The problem with trying to rake two rows next to each other together is that it's tough to do a good job, especially when you're adjusting the radio, a/c, or talking on the phone, and lets face it - folks always call when I'm doing sort of work, and if the phone doesn't ring I don't make any money. That said, I used to cut alfalfa with a 1499NH, and it was a 12ft cut, and I used to run it nearly full. I would rake 2 rows with a NH 216 rake and it worked very well. BUT, the guy on the haybine (which is why I did it), was very important - when you're cutting a field that will not be tedded, you have to cut the hay in such a way that will minimize unraked hay. I used to do everything in sets of 2 so things would work well for the rake. It may take 2 extra minutes to cut 10 acres, but it'll make a BIG difference in the ease of raking, and you could go so far as to say the quality of hay will be better, if it all gets rolled around.

Rodney


----------



## hay wilson in TX (Jan 28, 2009)

http://www.haytalk.com/forums/topic/38857-cutting-and-raking-widths/

It appears no one is considering spreading out the hay behind the mower in a wide swath.
Not in a windrow or a tedder following a mower conditioner.

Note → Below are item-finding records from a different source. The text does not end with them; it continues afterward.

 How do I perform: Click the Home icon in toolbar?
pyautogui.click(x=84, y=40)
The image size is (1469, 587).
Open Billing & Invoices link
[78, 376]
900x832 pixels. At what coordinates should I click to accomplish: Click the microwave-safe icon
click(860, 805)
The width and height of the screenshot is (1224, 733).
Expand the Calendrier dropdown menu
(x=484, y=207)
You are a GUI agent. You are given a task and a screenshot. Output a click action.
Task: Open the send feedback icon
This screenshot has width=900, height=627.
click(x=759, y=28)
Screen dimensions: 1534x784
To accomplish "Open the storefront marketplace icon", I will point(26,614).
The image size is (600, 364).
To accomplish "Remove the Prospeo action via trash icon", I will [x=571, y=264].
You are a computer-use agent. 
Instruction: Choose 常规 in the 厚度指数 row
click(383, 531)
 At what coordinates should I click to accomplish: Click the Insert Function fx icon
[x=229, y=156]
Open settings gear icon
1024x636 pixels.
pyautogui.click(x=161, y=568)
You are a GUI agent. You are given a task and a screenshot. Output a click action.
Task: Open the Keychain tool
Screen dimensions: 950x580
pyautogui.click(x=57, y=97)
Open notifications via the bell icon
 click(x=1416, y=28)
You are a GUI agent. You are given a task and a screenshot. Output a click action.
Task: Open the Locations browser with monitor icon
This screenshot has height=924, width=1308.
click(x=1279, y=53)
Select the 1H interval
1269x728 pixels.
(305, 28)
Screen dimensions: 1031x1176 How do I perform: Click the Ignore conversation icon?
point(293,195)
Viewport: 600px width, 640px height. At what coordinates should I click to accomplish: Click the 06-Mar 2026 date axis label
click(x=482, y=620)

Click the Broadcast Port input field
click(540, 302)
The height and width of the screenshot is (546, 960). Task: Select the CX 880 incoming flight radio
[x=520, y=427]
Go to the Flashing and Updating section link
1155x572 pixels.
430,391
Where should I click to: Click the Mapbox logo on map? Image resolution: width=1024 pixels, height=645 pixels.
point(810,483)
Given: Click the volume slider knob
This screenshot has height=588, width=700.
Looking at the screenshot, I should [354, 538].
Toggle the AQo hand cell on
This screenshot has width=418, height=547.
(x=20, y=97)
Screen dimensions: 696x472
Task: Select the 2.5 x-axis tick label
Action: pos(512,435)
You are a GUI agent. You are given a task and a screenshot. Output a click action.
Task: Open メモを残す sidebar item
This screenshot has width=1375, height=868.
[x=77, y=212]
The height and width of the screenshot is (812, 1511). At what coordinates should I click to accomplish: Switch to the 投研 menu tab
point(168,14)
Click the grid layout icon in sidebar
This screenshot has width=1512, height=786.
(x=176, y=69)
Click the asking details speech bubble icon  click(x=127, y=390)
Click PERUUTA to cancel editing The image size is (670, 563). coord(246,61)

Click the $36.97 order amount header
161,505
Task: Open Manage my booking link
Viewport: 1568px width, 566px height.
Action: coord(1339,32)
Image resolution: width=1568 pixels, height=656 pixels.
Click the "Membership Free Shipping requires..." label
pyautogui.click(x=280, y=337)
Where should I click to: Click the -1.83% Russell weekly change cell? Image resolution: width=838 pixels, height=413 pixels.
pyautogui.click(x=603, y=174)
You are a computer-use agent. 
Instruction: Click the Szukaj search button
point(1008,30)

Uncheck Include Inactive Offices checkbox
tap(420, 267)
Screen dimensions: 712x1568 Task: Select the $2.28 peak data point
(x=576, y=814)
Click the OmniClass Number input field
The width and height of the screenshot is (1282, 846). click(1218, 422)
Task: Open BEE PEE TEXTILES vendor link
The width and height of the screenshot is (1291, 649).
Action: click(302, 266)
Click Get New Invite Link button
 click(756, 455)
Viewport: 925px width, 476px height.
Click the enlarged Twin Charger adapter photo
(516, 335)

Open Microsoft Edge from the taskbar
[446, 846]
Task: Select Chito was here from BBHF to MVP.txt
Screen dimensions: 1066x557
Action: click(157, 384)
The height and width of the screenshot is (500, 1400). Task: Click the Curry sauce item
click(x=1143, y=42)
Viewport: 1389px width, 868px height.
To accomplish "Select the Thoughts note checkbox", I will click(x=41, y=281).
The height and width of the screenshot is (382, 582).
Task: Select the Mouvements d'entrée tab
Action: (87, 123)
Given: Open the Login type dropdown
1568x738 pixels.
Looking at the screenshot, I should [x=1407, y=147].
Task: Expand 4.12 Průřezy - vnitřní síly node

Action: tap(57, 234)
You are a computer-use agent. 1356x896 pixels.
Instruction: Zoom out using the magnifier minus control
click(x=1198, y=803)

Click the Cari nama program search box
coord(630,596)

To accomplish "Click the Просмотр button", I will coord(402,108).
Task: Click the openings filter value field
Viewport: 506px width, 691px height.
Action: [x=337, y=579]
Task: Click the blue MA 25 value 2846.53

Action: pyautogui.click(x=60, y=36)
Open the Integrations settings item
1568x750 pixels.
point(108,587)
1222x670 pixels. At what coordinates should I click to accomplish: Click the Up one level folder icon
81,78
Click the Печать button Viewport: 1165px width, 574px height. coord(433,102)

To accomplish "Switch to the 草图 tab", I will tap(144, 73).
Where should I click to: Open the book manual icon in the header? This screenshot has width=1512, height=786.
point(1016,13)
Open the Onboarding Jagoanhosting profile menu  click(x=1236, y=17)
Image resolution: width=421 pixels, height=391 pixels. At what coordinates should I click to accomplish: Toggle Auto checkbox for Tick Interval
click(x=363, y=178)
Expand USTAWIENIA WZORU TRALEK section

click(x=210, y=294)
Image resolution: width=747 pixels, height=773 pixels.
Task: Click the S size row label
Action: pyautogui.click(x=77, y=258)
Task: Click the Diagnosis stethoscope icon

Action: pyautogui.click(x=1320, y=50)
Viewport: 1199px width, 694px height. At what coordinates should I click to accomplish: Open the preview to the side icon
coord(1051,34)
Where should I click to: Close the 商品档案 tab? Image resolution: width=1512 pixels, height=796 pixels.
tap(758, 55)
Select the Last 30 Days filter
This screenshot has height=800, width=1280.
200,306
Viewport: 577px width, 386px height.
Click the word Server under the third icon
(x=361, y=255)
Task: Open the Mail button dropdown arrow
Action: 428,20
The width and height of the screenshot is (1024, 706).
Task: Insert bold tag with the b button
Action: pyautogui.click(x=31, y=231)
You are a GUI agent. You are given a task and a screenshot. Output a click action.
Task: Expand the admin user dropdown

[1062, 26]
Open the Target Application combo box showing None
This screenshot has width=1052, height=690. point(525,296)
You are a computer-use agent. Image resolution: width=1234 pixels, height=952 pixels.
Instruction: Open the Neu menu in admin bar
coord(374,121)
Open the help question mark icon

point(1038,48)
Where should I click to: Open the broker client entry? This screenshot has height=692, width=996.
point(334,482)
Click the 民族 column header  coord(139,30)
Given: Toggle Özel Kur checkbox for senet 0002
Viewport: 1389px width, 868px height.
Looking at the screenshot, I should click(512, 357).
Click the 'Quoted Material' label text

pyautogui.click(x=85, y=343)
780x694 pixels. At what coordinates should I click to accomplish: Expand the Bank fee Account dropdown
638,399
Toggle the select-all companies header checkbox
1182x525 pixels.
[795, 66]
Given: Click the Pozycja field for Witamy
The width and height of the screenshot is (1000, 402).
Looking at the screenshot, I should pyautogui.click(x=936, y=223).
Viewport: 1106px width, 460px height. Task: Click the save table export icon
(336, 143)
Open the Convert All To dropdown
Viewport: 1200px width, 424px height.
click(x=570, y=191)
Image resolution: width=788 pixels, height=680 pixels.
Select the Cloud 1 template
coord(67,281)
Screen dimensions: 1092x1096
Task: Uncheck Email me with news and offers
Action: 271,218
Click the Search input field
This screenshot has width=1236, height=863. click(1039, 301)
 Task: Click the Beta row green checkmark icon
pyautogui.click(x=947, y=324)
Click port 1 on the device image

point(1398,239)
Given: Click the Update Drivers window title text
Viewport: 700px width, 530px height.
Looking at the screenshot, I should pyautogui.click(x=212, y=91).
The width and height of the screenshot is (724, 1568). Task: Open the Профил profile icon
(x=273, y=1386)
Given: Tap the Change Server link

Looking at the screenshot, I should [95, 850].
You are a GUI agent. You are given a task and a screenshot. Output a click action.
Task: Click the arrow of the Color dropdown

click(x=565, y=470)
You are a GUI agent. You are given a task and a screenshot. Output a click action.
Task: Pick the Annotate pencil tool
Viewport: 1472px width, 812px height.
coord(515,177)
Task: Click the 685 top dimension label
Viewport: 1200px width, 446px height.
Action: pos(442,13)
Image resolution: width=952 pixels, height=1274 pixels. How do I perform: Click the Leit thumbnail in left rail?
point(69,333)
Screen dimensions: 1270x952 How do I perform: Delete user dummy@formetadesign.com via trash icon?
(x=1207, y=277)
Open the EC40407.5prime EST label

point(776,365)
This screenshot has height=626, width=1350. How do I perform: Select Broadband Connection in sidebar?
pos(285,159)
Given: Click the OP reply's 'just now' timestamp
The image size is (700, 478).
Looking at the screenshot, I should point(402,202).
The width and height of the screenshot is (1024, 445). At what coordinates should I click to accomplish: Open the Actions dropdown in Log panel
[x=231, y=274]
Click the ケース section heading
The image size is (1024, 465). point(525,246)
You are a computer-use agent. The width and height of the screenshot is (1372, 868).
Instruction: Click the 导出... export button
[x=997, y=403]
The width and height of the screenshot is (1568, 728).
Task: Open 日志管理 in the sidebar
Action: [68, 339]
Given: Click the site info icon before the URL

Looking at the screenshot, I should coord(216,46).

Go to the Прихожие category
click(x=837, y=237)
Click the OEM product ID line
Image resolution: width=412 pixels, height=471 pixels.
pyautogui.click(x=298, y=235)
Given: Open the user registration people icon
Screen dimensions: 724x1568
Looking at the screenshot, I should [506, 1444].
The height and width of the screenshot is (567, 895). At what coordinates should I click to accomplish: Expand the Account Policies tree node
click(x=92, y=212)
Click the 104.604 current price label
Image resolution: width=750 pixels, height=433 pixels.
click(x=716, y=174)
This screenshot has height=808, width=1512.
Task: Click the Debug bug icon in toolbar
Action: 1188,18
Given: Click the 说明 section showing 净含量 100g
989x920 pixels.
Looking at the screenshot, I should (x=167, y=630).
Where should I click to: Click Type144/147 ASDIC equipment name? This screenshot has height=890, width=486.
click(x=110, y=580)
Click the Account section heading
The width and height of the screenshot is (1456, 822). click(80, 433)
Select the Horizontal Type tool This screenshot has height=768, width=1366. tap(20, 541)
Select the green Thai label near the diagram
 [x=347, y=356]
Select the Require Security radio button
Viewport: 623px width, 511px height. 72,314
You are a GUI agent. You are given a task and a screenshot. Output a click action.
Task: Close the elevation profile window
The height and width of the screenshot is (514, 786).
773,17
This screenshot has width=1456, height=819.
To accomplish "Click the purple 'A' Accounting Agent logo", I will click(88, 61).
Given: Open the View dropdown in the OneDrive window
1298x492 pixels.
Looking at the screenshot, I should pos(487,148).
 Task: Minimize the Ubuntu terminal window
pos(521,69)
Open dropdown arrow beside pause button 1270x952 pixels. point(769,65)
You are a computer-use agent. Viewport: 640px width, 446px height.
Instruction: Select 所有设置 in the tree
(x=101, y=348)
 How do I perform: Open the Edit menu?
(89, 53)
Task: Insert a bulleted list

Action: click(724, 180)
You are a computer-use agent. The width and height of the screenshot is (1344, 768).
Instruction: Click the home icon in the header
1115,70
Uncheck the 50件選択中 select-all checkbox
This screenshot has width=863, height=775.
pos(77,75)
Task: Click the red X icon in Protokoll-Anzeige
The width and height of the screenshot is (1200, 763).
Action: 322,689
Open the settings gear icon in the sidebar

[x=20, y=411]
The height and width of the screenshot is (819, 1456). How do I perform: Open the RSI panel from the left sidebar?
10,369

Dr Dan can explain the joys of managed swath width for better drying.

Dr Rotz and put a number to the leaf loss from using a tedder and from raking a formed windrow Eastern Style.

Believe it or not West Virginia http://www.wvu.edu/~agexten/pubnwsltr/TRIM/5811.pdfCan present the advantage of working with the relative humidity, Down next to the hay.

We are all working with the same Universal Truths, but our management styles will be different according to our climate conditions.

HERE I mow only as much as I can bale in a day.
Lay the hay out as wide as possible, usually from 50% of the ground covered to 90% covered.
Rake with the dew the day before baling.


----------